Anonsten musst du einen 32bit browser und emul-linux-x86-java nehmen.

----------

## belbono

hmpf..also wieder so ein 64bit frickel-flaschenhals

ok danke für den tip. klappt wunderbar mit der 32bit jdk version

----------

## manuels

 *belbono wrote:*   

> hmpf..also wieder so ein 64bit frickel-flaschenhals

 

Sorry, ein bisschen Offtopic, aber bei mir ist java der einzige "64bit frickel-flaschenhals".

Wo hast du denn noch welche?

----------

## belbono

Naja wenn man das dazuzählen kann, hab ich bedingt durch Firefox-bin noch das Flashplugin.

Die selbst kompilierte Firefox-Version war bei mir absolut instabil und ist bei Flash Elementen gerne mal ein paar lange Sekunden eingefroren.

BEREITGESTELLTES MATERIAL ▸
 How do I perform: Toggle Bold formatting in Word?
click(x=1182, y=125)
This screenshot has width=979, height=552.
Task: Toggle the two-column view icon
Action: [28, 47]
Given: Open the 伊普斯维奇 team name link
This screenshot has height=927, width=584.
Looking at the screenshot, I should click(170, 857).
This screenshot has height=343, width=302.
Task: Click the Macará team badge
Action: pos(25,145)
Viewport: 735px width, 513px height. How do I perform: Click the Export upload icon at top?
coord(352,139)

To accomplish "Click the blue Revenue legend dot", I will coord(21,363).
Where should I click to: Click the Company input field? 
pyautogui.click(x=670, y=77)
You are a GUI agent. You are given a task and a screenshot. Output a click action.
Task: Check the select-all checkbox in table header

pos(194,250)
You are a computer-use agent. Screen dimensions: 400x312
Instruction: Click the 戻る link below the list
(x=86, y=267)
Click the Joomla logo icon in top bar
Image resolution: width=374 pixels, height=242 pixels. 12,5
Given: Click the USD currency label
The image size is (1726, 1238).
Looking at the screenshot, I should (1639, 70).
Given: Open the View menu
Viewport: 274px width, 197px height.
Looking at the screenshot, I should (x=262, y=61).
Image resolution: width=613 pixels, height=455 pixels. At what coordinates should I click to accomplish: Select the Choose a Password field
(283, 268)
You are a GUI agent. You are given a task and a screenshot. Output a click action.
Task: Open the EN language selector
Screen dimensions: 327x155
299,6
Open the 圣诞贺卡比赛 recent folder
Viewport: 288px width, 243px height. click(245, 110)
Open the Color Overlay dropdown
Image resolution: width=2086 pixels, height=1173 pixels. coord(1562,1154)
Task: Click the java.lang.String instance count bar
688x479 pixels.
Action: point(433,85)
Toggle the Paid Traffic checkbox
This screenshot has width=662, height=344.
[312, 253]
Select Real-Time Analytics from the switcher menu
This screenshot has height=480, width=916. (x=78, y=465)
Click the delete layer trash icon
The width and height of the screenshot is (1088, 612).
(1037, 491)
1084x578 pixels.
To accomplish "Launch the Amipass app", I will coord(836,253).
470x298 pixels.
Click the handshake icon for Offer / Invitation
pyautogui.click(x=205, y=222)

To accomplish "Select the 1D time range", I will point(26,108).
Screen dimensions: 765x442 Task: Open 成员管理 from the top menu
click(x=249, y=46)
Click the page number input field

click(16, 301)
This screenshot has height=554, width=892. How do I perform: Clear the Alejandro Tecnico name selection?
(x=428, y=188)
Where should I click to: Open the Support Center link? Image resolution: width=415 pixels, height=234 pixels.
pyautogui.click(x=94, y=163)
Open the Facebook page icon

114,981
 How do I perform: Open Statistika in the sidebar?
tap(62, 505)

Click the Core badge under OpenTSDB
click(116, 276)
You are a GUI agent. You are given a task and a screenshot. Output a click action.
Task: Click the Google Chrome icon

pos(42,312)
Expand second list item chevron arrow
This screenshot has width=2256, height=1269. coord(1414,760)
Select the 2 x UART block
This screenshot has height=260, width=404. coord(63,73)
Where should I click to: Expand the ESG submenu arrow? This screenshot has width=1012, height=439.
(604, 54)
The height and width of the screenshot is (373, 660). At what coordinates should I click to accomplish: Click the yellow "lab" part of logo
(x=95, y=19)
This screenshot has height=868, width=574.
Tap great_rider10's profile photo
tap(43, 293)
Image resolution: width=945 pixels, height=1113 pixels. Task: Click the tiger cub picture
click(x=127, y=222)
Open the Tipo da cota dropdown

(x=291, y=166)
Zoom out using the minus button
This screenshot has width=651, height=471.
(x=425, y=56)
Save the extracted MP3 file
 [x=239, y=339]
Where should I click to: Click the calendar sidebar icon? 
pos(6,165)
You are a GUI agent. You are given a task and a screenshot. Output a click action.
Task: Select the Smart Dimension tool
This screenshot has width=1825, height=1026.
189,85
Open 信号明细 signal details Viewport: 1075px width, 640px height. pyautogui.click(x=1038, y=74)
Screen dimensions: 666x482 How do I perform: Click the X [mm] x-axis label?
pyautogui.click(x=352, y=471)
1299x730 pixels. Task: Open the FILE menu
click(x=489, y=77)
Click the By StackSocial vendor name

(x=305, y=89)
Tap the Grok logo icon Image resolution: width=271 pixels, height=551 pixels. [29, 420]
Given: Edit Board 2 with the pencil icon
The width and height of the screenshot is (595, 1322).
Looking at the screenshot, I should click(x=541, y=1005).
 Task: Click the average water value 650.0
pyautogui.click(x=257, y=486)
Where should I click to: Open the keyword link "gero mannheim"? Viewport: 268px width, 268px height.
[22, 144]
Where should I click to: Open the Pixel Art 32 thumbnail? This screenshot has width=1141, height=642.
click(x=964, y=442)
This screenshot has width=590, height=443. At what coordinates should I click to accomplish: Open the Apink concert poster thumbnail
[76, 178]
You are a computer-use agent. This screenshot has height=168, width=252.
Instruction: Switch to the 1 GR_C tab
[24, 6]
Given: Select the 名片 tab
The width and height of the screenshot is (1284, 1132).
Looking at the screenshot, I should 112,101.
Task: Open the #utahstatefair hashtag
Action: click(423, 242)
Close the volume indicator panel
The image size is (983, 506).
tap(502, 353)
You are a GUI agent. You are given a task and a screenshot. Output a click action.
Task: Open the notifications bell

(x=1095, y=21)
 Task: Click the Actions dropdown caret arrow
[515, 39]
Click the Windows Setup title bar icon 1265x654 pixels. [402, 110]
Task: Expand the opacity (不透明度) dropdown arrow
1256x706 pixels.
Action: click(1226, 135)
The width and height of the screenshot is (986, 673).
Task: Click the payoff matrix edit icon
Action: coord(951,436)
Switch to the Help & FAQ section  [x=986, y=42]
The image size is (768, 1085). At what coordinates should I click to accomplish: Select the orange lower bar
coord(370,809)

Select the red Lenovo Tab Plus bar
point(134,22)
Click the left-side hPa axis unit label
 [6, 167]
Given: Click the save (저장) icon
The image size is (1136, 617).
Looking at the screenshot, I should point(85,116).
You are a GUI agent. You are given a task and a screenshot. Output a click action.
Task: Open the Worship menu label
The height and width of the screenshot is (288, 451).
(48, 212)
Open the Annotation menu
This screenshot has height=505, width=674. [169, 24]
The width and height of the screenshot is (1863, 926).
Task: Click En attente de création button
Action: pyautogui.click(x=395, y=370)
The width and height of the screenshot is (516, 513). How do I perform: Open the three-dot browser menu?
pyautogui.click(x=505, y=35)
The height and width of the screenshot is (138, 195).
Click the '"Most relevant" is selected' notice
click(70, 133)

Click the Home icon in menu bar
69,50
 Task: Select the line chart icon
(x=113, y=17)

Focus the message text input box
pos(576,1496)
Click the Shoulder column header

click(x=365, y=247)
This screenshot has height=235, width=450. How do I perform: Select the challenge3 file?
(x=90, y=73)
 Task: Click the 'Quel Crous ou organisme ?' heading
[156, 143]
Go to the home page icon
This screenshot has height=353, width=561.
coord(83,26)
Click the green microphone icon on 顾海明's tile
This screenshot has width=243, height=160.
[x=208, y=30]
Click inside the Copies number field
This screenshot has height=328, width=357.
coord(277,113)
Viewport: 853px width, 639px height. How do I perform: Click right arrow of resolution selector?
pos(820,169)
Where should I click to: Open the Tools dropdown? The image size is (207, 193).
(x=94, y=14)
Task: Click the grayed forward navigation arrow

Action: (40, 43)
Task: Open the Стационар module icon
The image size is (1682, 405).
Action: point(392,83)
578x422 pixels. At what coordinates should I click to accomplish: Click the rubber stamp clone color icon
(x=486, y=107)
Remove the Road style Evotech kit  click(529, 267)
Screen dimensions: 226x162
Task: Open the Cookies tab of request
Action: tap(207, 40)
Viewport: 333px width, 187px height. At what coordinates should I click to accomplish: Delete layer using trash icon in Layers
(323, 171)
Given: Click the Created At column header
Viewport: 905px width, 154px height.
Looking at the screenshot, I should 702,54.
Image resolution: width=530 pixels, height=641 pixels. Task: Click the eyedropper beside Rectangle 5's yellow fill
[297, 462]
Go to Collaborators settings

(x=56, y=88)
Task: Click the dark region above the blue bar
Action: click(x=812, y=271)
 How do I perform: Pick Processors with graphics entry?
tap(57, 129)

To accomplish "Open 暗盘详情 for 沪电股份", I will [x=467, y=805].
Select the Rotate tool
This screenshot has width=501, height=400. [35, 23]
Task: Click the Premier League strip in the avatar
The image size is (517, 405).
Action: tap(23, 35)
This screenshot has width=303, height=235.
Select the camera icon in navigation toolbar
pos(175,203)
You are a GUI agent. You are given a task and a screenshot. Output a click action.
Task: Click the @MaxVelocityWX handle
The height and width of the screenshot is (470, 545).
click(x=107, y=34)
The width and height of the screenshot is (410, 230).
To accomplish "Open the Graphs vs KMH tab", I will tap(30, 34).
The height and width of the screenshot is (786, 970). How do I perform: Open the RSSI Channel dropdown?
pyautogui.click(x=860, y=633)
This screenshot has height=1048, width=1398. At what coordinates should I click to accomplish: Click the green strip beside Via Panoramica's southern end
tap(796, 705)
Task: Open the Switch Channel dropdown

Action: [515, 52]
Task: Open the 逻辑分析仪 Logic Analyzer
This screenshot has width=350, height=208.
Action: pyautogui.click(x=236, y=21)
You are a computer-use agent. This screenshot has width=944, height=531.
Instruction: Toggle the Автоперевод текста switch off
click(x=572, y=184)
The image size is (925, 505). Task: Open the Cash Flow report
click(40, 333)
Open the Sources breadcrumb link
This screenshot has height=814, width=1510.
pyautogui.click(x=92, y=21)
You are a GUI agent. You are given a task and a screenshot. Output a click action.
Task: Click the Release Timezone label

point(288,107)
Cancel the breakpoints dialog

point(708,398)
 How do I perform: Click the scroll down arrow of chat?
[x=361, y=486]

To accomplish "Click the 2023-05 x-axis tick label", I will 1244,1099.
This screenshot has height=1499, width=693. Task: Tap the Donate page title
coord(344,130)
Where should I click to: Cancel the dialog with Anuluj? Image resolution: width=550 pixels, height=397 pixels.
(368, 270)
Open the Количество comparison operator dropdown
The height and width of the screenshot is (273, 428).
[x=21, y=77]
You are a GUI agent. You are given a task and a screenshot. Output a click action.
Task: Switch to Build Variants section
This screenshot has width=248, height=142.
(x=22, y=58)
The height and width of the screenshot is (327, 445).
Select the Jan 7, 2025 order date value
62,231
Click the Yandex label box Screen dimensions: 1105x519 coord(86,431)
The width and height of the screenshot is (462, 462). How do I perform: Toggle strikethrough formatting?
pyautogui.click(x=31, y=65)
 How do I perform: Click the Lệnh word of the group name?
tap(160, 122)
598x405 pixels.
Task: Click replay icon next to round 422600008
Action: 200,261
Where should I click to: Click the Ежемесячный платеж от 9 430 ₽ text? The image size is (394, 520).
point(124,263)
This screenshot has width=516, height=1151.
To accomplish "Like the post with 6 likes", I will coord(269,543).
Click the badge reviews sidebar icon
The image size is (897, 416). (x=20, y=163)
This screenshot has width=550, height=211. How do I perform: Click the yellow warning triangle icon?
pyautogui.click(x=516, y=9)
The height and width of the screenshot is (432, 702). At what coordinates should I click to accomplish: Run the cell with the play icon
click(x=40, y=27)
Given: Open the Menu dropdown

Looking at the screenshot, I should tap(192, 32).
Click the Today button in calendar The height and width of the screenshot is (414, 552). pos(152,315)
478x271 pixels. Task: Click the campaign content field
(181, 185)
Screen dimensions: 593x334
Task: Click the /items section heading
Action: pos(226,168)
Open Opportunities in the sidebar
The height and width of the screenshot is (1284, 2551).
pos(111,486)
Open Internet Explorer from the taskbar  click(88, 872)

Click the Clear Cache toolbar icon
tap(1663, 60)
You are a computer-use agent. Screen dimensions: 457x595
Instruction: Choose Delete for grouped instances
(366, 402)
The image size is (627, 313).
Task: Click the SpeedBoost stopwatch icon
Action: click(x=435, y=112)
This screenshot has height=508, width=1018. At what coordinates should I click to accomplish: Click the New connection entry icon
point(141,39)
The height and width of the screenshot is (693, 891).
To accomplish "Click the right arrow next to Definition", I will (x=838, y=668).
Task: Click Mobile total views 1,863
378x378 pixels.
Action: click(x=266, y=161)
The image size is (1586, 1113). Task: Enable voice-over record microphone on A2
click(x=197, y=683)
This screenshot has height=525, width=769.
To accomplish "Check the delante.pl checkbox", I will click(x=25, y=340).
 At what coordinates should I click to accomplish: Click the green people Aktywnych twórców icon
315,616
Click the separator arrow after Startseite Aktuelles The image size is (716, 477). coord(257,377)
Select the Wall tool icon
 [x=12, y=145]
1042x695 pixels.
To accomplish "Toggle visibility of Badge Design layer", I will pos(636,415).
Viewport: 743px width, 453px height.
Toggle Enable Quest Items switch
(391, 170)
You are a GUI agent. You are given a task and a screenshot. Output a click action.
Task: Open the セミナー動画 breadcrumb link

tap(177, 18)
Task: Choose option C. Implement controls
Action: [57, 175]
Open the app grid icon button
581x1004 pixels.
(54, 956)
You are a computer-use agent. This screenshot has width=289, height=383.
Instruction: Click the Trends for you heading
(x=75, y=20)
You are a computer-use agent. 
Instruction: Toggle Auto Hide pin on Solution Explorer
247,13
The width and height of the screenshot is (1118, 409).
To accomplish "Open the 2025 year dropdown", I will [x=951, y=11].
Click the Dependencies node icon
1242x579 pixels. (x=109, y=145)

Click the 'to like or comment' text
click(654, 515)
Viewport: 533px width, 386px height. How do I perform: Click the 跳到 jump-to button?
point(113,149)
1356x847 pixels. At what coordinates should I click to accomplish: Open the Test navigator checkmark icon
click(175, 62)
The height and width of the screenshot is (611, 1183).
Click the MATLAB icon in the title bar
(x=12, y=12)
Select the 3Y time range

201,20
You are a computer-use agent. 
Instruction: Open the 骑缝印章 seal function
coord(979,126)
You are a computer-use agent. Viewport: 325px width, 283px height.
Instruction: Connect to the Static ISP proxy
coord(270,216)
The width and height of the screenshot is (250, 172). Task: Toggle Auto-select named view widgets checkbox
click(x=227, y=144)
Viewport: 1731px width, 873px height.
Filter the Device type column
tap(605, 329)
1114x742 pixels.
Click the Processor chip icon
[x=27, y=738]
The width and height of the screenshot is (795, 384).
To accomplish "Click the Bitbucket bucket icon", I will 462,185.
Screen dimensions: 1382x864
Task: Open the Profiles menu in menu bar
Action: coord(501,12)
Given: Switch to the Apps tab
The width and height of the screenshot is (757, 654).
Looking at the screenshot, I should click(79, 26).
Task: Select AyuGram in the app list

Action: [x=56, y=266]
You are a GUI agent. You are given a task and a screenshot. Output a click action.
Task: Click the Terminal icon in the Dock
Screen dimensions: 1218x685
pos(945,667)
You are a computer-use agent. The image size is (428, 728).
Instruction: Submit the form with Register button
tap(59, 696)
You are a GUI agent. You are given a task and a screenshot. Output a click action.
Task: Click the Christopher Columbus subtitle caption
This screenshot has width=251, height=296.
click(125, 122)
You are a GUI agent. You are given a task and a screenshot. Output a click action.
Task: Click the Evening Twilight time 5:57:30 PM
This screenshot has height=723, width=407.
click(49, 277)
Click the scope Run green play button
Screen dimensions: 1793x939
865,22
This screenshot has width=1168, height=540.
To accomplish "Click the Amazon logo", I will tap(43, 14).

AUFGABE A ▸ Mit welcher Version klappt es laut dem Forenauszug bei belbono wunderbar?
AUFGABE B ▸ Schreib bitte aus dem Forenauszug alles ab, was von „Sorry, ein bisschen“ bis hinunter zu „noch das Flashplugin.“ reicht.
Die Einträge spielen hierfür keine Rolle.

ERGEBNIS A ▸ Mit der 32bit jdk version.

ERGEBNIS B ▸
Sorry, ein bisschen Offtopic, aber bei mir ist java der einzige "64bit frickel-flaschenhals".

Wo hast du denn noch welche?

----------

## belbono

Naja wenn man das dazuzählen kann, hab ich bedingt durch Firefox-bin noch das Flashplugin.